Le 18 octobre 2023, Mme [P] [E] a constaté un écoulement d’eau provoqué par la rupture du purgeur du radiateur de la salle de bains, donnant lieu à un constat amiable entre les parties et à un rapport de l’assureur DIRECT ASSURANCE en date du 27 décembre 2023 concluant à la responsabilité du propriétaire.
Par lettre recommandée du 12 avril 2024, Mme [P] [E] a mis en demeure la société IN’LI PROPERTY MANAGEMENT de prendre les mesures nécessaires.
[P] [E] à fait dresser un procès-verbal de constat le 18 septembre 2024.
Par lettre du 26 août 2025, la société IN’LI PROPERTY MANAGEMENT a évoqué une exécution des travaux en septembre.
Par acte d’huissier en date du 3 octobre 2025, Mme [P] [E] a fait assigner en référé, la société IN’LI PROPERTY MANAGEMENT au visa de l’article 835 du code de procédure civile devant le juge des contentieux de la protection du tribunal judiciaire de PARIS, en vue notamment de condamner sous astreinte de 200 € par jour de retard la société IN’LI PROPERTY MANAGEMENT aux travaux de réfection des revêtements dans le dégagement, la salle de bains, chambre, et les travaux de rénovation du parquet dans le séjour et la cuisine du logement de Mme [P] [E],
Dans ses conclusions, Mme [P] [E] précise que les travaux ayant démarré peu de temps après l’assignation, elle se désiste de sa demande principale à cet effet. Elle se désiste également de sa demande contre la société IN’LI PROPERTY MANAGEMENT, qui n’est que la mandataire de la société FONCIERE [Z], propriétaire du bien et intervenante volontaire et demande de :
— condamner la société FONCIERE [Z] au paiement de la somme de 7.728 euros en réparation de son trouble de jouissance arrêté au terme d’octobre 2025, avec intérêts au taux légal à compter de la mise en demeure du 12 avril 2024.

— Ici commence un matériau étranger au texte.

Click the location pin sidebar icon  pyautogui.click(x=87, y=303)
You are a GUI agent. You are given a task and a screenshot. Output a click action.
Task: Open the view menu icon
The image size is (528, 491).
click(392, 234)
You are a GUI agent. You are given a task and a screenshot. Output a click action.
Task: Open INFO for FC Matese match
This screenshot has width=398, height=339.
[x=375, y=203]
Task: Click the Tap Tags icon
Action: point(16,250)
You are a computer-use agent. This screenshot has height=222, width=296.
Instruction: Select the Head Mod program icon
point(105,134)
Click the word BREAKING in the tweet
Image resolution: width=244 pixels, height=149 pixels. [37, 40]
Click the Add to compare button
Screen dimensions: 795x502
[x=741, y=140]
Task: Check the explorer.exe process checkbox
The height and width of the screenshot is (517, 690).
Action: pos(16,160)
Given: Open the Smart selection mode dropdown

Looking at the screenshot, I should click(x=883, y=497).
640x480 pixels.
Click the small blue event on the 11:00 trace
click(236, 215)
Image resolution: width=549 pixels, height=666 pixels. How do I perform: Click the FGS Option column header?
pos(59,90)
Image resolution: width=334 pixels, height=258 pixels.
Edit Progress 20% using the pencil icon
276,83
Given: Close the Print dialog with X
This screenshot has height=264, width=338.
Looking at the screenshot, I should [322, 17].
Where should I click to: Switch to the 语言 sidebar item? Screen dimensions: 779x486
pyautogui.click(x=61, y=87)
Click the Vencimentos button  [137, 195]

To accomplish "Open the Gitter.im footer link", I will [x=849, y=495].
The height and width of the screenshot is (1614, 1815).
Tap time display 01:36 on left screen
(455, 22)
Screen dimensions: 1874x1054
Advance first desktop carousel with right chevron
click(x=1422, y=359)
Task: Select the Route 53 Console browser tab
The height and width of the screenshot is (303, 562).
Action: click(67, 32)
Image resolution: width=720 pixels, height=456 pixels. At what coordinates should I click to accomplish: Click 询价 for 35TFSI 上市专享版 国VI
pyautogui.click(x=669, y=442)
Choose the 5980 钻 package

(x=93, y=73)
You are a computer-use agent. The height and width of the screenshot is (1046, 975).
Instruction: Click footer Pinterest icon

— débouter la société FONCIERE [Z] de se demandes,
— condamner la société FONCIERE [Z] au paiement de la somme de 1500 euros sur le fondement de l’article 700 du code de procédure civile ainsi qu’aux entiers dépens.
***
Dans ses conclusions d’intervention volontaire, la société FONCIERE [Z] demande de :
— mettre hors de cause de la société IN’LI PROPERTY MANAGEMENT,
— recevoir la société FONCIERE [Z] en son intervention volontaire,
— juger que Mme [P] [E] ne justifie pas du préjudice de jouissance qu’elle prétend avoir subi, ni dans son principe ni dans son quantum, et la débouter de toutes ses demandes,
Subsidiairement,
— ramener à de plus justes proportions la somme susceptible d’être allouée à Mme [P] [E] en réparation du trouble de jouissance,
— condamner au paiement d’une somme de 800 € au titre de l’article 700 du code de procédure civile ainsi qu’aux entiers dépens.
L’affaire est appelée et examinée à l’audience du 10 février 2026.
Mme [P] [E], représentée par son avocat, a repris ses conclusions et maintenu la demande en réparation du préjudice de jouissance qu’elle fixe à 25% du loyer.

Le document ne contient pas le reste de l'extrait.